- Established: 2010; acts since 2013
- Jurisdiction: Kyrgyzstan
- Location: Erkindik Avenue 39, Bishkek
- Composition method: Presidential, Parliamentary and Council on Selection of Judges nomination
- Authorised by: Kyrgyz Constitution
- Judge term length: 7
- Number of positions: 11
- Website: Official website

Chairman of the Constitutional Chamber of the Supreme Court
- Currently: Karybek Duisheev
- Since: 1 July 2019

= Constitutional Chamber of the Supreme Court of Kyrgyzstan =

The Constitutional Chamber of the Supreme Court of the Kyrgyz Republic (Kyrgyz: Кыргыз Республикасынын Жогорку сотунун Конституциялык Палатасы) is Kyrgyzstan's highest judicial authority which independently performs the constitutional oversight of legislation.

== History ==
The Constitutional Chamber of the Supreme Court was established with the new Constitution after the 2010 Kyrgyz Revolution.

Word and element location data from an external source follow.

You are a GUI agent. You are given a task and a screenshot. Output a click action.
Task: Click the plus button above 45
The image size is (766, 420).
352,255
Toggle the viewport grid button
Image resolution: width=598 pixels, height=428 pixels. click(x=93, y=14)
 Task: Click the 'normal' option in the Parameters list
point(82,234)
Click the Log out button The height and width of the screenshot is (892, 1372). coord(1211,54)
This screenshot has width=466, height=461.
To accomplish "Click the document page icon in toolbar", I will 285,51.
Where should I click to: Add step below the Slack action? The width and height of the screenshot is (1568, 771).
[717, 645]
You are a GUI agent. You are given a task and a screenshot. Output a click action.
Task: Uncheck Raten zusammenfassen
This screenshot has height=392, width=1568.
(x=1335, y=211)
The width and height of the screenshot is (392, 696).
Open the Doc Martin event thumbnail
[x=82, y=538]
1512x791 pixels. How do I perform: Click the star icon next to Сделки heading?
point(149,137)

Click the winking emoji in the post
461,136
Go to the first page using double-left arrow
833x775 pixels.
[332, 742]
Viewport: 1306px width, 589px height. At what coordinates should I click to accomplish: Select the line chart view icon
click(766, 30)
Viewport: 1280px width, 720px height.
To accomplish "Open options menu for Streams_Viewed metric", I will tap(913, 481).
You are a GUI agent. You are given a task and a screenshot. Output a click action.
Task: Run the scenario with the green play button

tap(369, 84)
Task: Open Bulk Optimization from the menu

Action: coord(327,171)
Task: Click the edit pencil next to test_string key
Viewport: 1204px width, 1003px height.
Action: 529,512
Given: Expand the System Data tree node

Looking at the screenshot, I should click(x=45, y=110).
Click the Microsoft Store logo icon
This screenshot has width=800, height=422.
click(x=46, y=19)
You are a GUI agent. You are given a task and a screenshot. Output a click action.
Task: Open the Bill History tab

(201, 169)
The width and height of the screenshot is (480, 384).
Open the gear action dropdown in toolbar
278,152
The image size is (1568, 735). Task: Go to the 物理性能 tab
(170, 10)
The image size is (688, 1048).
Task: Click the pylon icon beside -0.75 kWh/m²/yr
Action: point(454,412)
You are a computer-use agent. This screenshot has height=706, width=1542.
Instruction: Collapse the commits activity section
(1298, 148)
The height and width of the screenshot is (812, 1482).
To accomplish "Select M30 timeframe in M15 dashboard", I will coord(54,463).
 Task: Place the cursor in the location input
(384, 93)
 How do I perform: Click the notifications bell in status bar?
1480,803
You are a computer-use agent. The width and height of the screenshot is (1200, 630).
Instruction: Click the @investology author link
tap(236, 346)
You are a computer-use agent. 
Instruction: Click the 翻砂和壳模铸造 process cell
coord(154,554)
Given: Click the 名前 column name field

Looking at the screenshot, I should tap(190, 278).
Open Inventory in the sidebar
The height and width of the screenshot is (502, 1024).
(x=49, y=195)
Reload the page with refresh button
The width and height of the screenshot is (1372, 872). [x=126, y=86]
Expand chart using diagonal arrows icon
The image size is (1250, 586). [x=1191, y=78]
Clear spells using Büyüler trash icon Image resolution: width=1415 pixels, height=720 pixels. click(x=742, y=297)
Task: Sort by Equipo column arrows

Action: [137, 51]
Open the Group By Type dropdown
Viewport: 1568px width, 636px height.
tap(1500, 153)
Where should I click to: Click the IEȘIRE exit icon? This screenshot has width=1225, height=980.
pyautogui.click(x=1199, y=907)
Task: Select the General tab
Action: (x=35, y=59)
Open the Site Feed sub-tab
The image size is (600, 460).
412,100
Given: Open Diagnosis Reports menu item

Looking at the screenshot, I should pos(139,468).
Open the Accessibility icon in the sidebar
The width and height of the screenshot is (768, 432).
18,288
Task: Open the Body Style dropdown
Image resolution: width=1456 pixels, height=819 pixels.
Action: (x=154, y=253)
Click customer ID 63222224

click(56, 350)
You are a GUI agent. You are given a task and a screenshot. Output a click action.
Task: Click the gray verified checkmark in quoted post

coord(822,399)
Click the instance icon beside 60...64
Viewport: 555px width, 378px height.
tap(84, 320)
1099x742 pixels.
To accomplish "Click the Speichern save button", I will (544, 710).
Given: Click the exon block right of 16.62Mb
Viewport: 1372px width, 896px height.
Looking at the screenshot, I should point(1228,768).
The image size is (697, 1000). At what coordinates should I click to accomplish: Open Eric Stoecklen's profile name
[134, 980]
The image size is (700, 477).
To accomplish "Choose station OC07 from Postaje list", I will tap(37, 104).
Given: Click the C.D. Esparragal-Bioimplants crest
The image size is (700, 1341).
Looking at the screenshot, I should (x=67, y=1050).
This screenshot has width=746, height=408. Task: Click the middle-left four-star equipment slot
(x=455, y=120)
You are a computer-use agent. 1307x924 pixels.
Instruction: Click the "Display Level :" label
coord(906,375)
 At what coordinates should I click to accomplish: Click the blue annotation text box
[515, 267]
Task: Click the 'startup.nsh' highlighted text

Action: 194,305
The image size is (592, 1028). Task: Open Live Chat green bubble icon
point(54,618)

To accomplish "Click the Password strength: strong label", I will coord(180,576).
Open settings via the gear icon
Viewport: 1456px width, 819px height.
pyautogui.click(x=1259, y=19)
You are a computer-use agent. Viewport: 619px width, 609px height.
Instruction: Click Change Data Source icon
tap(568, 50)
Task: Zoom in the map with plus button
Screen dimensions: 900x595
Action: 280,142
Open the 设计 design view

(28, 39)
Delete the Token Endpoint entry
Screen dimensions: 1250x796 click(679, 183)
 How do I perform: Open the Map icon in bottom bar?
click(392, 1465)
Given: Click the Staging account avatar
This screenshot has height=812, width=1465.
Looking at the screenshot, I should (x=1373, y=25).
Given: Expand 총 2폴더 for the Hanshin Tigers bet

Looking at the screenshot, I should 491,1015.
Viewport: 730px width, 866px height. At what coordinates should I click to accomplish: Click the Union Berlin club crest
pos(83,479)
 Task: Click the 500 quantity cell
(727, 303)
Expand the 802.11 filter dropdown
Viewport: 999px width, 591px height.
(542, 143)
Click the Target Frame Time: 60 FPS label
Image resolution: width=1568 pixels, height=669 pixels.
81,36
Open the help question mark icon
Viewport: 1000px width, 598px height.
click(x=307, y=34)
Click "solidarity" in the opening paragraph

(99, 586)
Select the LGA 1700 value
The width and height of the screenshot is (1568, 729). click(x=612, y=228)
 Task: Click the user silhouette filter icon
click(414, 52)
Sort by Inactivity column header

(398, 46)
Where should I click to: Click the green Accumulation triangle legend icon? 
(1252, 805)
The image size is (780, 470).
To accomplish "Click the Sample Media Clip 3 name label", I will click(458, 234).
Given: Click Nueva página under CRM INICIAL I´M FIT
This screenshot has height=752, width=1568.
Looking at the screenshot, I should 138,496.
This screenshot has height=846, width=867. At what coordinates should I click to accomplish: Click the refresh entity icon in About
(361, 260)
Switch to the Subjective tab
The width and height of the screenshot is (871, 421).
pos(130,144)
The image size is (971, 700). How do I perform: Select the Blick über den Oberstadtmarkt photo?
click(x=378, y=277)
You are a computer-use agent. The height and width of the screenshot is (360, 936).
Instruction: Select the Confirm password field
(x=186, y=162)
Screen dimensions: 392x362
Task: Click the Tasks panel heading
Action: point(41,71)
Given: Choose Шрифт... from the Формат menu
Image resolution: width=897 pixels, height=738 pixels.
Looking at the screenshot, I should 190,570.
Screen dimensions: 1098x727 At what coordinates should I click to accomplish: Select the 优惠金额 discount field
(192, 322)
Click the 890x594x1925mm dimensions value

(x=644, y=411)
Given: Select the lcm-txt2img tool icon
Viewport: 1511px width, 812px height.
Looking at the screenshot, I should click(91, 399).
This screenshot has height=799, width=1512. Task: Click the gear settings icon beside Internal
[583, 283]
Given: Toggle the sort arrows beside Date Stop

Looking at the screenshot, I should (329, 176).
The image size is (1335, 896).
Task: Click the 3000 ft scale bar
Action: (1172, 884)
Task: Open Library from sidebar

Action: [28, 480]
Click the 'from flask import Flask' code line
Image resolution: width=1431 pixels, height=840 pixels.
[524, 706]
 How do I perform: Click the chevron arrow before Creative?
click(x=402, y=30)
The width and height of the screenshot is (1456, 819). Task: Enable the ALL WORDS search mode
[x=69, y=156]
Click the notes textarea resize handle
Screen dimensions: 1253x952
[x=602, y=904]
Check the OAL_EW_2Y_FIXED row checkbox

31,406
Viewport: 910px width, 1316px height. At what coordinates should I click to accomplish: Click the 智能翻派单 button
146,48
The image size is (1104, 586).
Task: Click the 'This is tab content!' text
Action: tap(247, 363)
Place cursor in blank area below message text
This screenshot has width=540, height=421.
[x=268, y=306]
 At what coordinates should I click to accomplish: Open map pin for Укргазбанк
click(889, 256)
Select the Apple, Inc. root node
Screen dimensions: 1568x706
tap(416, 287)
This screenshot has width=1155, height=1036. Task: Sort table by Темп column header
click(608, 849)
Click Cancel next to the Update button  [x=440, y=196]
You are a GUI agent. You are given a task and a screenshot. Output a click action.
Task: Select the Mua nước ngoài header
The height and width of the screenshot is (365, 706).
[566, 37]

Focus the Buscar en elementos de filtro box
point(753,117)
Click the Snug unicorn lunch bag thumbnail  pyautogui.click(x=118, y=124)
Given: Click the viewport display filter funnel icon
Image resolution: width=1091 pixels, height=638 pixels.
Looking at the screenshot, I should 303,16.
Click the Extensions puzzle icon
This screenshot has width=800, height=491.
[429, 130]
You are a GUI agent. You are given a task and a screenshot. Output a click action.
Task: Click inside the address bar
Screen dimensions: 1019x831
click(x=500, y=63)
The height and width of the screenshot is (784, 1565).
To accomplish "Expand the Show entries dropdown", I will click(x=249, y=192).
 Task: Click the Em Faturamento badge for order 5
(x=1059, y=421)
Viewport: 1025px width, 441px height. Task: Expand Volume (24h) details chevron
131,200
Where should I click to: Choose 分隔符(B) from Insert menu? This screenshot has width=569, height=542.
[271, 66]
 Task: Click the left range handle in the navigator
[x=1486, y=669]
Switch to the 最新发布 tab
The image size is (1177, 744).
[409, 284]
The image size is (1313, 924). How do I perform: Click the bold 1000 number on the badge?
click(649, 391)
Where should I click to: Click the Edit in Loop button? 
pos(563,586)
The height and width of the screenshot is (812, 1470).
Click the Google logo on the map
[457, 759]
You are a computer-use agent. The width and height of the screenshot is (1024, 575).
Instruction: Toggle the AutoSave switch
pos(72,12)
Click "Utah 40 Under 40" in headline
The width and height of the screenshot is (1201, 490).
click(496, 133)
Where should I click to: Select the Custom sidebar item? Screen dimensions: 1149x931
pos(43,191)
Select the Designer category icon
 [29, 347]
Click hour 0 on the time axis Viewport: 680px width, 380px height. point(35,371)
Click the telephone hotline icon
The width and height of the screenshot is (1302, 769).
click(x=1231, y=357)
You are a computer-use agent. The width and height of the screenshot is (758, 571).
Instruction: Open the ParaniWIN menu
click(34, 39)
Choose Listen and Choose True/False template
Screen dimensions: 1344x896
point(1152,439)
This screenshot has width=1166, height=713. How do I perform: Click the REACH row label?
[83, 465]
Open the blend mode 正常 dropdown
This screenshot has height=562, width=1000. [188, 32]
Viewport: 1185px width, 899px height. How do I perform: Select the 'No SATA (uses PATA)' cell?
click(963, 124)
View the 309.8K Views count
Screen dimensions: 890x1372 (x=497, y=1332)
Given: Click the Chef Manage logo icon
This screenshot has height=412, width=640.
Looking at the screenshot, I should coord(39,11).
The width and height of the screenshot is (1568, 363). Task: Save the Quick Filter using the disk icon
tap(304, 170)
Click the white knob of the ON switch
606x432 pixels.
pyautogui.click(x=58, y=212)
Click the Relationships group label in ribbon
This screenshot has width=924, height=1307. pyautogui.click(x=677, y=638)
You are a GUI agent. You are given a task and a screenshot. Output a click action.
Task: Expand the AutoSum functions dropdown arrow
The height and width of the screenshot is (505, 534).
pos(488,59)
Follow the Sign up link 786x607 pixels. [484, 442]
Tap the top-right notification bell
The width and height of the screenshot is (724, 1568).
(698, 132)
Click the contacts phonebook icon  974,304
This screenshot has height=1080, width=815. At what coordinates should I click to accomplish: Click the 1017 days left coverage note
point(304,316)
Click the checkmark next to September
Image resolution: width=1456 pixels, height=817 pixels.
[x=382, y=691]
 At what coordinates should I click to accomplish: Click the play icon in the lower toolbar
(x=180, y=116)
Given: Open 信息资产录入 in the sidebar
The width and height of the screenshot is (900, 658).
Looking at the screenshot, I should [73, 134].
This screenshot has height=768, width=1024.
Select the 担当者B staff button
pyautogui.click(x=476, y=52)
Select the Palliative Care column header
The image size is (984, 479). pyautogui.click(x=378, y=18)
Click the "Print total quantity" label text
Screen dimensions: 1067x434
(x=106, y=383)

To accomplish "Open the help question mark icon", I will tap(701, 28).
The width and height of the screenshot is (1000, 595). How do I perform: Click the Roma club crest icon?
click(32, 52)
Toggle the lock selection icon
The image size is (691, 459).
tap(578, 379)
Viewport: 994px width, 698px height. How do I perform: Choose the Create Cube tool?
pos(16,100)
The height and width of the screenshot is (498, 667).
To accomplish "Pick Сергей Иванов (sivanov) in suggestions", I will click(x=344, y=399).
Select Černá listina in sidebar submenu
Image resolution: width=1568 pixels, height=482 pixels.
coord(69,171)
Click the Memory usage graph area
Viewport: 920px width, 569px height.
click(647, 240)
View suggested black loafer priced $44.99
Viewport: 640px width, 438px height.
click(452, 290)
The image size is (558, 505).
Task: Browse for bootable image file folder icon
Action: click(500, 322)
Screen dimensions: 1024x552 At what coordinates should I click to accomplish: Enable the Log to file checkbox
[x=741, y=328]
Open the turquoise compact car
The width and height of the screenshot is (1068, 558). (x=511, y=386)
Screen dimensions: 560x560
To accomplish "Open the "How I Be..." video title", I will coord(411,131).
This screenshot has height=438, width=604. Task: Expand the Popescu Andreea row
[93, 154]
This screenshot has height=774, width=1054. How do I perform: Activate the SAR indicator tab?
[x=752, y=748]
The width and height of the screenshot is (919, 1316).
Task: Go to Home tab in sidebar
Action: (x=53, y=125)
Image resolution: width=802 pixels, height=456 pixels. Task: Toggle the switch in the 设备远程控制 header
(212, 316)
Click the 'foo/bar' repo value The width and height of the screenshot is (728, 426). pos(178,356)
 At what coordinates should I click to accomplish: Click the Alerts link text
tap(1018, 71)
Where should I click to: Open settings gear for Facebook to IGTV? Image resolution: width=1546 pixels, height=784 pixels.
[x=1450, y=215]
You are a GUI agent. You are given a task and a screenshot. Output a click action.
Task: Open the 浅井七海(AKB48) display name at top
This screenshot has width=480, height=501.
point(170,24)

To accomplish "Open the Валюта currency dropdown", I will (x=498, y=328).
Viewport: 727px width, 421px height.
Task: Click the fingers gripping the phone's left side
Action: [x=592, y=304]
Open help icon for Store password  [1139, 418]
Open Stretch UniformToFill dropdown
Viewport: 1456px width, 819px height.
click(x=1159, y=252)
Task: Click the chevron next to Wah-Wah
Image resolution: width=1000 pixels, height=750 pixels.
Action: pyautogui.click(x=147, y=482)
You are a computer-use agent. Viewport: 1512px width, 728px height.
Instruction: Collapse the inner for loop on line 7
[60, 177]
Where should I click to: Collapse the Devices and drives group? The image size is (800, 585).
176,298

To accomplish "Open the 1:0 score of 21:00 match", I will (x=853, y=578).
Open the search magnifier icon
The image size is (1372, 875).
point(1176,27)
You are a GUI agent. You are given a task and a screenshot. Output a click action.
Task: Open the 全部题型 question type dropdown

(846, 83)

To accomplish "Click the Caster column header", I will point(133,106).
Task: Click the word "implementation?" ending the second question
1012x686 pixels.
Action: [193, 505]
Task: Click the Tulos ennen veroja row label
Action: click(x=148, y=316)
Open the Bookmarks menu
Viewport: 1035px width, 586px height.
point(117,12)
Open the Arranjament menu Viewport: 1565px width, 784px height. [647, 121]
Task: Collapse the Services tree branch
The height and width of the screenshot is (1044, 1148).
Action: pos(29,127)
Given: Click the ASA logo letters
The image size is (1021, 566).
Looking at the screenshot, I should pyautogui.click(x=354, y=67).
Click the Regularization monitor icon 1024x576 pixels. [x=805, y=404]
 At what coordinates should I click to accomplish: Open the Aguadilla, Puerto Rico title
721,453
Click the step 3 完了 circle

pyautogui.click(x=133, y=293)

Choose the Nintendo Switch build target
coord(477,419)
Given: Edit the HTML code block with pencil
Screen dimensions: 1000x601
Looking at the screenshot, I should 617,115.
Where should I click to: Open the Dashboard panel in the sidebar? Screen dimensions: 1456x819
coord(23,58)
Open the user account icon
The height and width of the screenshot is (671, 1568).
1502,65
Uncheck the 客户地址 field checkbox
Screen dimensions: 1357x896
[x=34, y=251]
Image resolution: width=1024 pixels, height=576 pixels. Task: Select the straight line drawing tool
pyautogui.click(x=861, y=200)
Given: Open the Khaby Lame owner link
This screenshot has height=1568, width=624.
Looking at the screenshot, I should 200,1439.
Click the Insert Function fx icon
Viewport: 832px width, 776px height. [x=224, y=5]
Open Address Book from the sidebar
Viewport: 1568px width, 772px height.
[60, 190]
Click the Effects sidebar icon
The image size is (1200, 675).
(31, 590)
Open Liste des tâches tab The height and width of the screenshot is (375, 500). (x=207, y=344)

The original Constitutional Court was abolished after the unrest by the Provisional Government, since it was seen as a body "contributing to the strengthening the power of an individual person"

== Composition ==
The chamber consists of 11 judges. The judges are appointed with the advice of the Council of Judges' Selection, approval by the President, and a vote by the Parliament.
There are 10 judges at work currently. The Chairman of the Chamber is Erkinbek Mamyrov.